## WHAT THE TASK REQUIRES:
Locate the line that contains "Viewport: 2496px width, 736px height." in the entries below, then repeat it and every following line through the line that contains "Screen dimensions: 1024x521", exactly, and no others.

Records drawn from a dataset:
══════════════════════════════
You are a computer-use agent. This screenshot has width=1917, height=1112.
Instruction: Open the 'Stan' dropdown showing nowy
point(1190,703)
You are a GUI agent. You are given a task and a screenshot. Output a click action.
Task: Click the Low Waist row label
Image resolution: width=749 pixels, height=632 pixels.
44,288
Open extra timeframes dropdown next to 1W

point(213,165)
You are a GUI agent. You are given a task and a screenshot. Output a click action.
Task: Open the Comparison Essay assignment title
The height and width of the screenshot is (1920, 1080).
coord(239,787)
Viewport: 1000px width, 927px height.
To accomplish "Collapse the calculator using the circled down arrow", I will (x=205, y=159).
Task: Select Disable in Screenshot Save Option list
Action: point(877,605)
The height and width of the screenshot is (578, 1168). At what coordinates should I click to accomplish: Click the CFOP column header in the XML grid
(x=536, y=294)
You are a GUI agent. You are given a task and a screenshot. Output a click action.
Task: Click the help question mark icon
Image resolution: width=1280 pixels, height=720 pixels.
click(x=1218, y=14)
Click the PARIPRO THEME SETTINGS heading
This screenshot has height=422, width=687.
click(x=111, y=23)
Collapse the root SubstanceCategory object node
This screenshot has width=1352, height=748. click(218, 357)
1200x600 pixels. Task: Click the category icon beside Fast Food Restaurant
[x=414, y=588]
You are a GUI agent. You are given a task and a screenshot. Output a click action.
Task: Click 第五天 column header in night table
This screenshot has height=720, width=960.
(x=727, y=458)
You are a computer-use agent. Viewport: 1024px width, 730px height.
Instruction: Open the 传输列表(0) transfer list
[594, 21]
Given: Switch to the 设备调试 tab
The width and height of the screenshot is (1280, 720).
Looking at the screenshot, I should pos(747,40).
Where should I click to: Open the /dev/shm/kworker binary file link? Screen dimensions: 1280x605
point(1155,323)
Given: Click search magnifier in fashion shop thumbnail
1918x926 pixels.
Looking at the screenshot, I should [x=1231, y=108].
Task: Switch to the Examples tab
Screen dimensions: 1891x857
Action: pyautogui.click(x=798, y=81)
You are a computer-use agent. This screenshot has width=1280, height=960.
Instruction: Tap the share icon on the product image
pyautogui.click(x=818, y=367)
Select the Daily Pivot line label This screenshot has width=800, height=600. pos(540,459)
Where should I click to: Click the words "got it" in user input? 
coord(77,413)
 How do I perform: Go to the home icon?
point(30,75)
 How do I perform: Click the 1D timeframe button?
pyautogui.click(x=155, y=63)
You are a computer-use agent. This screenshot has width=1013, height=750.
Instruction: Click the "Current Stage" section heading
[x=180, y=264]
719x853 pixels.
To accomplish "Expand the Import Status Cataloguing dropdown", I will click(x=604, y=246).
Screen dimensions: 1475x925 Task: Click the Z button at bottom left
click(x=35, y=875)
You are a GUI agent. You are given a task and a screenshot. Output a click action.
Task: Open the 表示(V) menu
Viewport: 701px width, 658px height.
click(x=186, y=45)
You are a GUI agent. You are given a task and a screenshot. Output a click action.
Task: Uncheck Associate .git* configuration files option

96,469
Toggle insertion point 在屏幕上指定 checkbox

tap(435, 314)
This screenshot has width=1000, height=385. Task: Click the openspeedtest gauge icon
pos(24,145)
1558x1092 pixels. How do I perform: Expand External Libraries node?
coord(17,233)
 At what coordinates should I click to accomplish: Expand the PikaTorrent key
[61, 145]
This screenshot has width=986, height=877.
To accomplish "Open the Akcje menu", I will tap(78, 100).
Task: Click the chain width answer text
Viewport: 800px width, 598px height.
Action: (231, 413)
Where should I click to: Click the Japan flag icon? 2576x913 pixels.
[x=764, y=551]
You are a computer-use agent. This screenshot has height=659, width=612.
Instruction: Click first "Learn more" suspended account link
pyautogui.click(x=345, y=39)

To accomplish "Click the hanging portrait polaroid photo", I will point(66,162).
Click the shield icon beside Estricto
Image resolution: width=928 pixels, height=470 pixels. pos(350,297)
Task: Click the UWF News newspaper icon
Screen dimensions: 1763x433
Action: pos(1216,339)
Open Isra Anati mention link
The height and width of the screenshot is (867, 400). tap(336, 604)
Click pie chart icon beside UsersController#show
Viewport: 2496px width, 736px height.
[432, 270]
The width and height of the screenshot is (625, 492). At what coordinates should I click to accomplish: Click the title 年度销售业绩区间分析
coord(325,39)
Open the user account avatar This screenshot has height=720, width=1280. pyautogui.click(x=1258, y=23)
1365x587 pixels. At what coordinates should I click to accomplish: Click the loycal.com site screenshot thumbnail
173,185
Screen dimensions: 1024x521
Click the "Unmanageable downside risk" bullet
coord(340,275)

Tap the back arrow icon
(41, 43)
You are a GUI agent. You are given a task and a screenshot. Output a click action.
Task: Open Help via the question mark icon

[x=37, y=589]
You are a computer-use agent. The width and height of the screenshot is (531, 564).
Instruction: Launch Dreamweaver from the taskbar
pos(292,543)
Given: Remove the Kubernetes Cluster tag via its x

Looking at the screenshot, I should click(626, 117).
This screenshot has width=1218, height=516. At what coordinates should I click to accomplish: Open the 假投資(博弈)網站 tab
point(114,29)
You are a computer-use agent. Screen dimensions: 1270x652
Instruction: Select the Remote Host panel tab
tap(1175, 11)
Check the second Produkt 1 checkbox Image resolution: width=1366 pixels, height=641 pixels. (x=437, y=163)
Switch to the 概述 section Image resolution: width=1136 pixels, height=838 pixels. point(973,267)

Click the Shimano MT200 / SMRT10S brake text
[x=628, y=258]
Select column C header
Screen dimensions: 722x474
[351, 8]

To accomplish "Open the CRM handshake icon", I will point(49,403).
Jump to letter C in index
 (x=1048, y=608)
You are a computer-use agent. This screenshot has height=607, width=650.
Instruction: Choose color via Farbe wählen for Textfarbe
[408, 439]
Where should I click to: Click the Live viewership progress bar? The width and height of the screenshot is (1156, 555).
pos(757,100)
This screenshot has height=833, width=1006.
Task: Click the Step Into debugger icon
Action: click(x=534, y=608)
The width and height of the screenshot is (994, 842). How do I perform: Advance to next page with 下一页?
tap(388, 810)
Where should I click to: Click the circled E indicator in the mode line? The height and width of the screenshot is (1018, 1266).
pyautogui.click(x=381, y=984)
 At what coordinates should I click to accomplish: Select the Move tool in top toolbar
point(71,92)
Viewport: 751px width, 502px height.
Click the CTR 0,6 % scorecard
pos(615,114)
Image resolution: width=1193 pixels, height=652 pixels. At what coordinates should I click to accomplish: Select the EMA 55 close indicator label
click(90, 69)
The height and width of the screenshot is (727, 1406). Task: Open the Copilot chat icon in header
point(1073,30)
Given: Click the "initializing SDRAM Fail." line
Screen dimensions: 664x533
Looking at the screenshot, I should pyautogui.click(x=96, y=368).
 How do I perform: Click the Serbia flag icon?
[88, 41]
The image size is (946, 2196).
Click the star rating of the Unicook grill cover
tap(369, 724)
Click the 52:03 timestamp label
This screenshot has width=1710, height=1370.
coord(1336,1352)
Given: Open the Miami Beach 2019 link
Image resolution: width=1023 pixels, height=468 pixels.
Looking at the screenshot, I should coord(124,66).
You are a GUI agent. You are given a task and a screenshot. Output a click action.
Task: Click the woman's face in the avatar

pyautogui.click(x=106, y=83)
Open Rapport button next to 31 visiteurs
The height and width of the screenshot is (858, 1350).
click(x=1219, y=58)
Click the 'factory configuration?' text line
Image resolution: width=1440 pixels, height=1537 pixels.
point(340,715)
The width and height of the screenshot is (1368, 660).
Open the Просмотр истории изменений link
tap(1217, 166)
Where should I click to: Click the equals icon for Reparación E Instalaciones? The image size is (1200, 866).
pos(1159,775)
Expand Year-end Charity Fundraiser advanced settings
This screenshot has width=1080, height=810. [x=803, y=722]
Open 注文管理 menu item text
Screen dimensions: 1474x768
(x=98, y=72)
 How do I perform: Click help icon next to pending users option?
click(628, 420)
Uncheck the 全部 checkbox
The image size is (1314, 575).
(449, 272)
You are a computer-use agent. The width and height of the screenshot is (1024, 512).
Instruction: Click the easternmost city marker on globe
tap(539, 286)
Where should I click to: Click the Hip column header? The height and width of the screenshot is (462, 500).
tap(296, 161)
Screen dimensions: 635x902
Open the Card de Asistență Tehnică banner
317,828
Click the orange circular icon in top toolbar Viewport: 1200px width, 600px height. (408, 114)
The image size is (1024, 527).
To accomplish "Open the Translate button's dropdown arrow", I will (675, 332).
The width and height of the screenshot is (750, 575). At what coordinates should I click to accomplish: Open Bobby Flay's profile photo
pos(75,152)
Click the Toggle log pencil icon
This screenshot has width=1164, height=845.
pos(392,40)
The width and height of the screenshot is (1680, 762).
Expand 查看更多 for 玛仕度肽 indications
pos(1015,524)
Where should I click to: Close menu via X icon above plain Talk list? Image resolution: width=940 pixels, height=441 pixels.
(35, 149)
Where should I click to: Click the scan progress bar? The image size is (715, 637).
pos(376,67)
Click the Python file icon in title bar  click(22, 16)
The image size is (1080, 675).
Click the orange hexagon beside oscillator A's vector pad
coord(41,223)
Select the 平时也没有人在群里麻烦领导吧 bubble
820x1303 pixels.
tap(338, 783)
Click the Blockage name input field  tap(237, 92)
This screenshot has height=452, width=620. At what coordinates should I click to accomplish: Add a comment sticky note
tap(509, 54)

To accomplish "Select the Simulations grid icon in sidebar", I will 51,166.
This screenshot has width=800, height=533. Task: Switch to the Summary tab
══════════════════════════════
## YOUR RESPONSE:
Viewport: 2496px width, 736px height.
[432, 270]
The width and height of the screenshot is (625, 492). At what coordinates should I click to accomplish: Click the title 年度销售业绩区间分析
coord(325,39)
Open the user account avatar This screenshot has height=720, width=1280. pyautogui.click(x=1258, y=23)
1365x587 pixels. At what coordinates should I click to accomplish: Click the loycal.com site screenshot thumbnail
173,185
Screen dimensions: 1024x521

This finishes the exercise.